━━ SELECTED EXCERPT ━━

In his hagiographical work Dialogues Saint Gregory the Great seems to place the central focus of this work on one man: Saint Benedict of Nursia. Though only book two is specifically dedicated to telling Benedict’s story. It is nonetheless quite clear that all the other lives contained in the Dialogues only partially meet the requirements of holiness and that they are perfected in the man “blessed by grace and blessed by name” (benedictus = blessed).
Even today Saint Benedict continues to bless the lives of many. Benedictine congregations have spread around the world and many spiritual seekers have joined themselves to a particular monastery as Oblates of St. Benedict. Even in our own Anglican Catholic Church (ACC) there may be found a significant number of Oblates of St. Benedict (the ACC does not lack Oblates but is painfully short on Benedictine Monastics).
Those of us who take the Holy Rule as a meaningful guide to life would do well to consider a phrase from the closing chapter of the Rule. In Chapter 73 our Father Benedict writes something of absolutely crucial importance. It is worth quoting him here:
But for anyone hastening on to the perfection of monastic life, there are the teachings of the holy Fathers, the observance of which will lead them to the very heights of perfection.

━━━

BRIEF
According to the passage on Saint Benedict, which book of Gregory the Great's Dialogues is specifically dedicated to telling Benedict's story? Answer from the passage on Saint Benedict alone.

━━ DATA SHOWN ━━

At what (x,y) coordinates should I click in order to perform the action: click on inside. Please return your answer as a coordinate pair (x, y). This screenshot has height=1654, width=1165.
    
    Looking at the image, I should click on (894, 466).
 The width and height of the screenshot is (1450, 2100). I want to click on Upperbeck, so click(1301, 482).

━━━

SOLUTION FOR THIS PROBLEM
Book two